Principles and Practices for the Sale of Products and Services in the Financial Sector Survey

In the Principles and Practices for the Sale of Products and Services in the Financial Sector released by The Joint Forum of Financial Market Regulators: "The intermediary must include the names of organizations or persons that are, to his or her knowledge, directly providing remuneration to the intermediary; the relationship between the intermediary and the firm whose product is being considered; and any relationship(s) among the firms directly involved in a transaction. The intermediary should also disclose any other direct or indirect relationships that are relevant to the transaction. In cases where this information has not been disclosed because the intermediary is unaware of it, it is expected that he or she will have first made a reasonable effort at due diligence.
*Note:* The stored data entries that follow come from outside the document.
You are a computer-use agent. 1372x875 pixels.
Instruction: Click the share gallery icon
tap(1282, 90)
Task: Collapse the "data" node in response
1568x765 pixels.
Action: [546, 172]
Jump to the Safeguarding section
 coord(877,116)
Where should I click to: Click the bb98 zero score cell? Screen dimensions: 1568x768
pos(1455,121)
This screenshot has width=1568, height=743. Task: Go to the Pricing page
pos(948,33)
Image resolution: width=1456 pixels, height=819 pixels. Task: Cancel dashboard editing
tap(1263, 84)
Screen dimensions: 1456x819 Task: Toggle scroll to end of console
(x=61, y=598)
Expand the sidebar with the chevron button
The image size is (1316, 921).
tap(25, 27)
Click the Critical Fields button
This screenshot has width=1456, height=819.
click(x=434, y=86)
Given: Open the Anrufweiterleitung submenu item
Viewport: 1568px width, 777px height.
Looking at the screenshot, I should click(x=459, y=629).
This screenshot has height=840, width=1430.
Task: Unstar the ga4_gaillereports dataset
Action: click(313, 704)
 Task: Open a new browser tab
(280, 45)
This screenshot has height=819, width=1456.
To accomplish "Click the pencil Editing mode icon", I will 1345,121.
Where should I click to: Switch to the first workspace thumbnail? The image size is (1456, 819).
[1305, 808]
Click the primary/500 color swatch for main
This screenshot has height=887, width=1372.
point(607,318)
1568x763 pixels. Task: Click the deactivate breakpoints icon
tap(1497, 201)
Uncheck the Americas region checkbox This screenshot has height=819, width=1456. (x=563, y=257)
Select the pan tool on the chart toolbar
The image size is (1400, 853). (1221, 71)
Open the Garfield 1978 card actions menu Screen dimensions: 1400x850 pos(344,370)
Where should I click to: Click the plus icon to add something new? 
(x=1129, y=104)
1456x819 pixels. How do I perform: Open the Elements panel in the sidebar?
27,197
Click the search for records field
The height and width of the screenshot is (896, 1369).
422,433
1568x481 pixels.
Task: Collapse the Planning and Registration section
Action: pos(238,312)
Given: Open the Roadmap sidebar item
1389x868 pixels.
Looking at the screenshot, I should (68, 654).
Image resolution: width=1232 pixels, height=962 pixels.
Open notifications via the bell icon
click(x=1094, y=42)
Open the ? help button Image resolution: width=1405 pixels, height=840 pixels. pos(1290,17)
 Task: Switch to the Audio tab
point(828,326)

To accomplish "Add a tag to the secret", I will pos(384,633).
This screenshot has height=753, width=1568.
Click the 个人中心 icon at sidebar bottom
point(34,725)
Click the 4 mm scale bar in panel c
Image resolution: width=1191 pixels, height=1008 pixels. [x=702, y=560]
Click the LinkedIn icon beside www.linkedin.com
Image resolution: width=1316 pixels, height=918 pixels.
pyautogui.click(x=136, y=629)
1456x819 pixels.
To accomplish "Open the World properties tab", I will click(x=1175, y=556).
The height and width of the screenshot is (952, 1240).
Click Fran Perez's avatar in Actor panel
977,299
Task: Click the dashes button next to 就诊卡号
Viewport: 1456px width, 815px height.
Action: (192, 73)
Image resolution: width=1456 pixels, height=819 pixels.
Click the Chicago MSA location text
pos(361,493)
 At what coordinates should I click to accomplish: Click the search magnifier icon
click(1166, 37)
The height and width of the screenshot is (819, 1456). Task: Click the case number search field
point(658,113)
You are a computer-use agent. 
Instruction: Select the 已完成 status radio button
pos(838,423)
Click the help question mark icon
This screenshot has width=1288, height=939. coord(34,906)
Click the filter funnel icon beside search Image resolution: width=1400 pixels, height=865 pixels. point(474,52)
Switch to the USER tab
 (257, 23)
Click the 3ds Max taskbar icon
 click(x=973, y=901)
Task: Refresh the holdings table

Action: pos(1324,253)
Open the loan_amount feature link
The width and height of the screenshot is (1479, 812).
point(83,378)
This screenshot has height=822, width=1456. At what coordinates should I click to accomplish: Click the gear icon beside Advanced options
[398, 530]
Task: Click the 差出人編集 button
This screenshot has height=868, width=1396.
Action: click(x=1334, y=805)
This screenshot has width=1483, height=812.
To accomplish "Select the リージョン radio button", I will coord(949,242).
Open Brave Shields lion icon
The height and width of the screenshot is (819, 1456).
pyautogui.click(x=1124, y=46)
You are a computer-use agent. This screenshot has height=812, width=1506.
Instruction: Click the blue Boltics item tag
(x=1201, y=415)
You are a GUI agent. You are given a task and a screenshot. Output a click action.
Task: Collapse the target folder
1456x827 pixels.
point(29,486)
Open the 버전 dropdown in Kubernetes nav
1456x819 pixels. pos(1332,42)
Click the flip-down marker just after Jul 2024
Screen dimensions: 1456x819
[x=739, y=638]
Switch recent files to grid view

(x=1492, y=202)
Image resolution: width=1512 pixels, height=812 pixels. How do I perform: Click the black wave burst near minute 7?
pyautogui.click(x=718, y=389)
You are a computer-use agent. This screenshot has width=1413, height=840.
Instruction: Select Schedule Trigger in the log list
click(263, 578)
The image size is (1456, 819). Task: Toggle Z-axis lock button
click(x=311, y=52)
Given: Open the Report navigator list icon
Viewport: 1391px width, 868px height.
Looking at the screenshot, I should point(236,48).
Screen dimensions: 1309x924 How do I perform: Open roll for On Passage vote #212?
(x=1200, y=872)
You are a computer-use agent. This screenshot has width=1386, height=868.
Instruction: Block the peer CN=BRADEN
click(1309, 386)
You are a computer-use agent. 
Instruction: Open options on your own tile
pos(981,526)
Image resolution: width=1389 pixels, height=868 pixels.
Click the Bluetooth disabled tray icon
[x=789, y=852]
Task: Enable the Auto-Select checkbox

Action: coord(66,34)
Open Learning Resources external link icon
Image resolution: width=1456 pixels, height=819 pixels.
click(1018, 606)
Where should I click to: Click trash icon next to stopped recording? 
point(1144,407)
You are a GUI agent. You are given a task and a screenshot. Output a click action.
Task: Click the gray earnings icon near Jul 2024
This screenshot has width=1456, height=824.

The intermediary must also disclose all fees payable by the client, the method of the intermediary's remuneration (disclosure of specific amount is not required, but disclosure of the type of compensation is, i.e., fixed and percentage commission, salary, or other) and must disclose the existence of any other benefits from sales incentive programs related to the transaction (note: as with compensation, this disclosure only applies to the type of compensation the intermediary receives, not the specific amount)."
Do you feel that Intermediary Disclosure alone is sufficient for clients to understand the cost of acquisition of a Financial Product?
Yes No

Should all Acquisition Costs be disclosed by the product manufacturer or
issuer, giving the approximate percentage of the total for each e.g. a pie chart)?
Yes No

Would it be of value to a client to know with which companies an Intermediary places more than 20% of their business?
Yes No

Would it be of value to a client to know whether an Intermediary is restricted to dealing with or through only one company?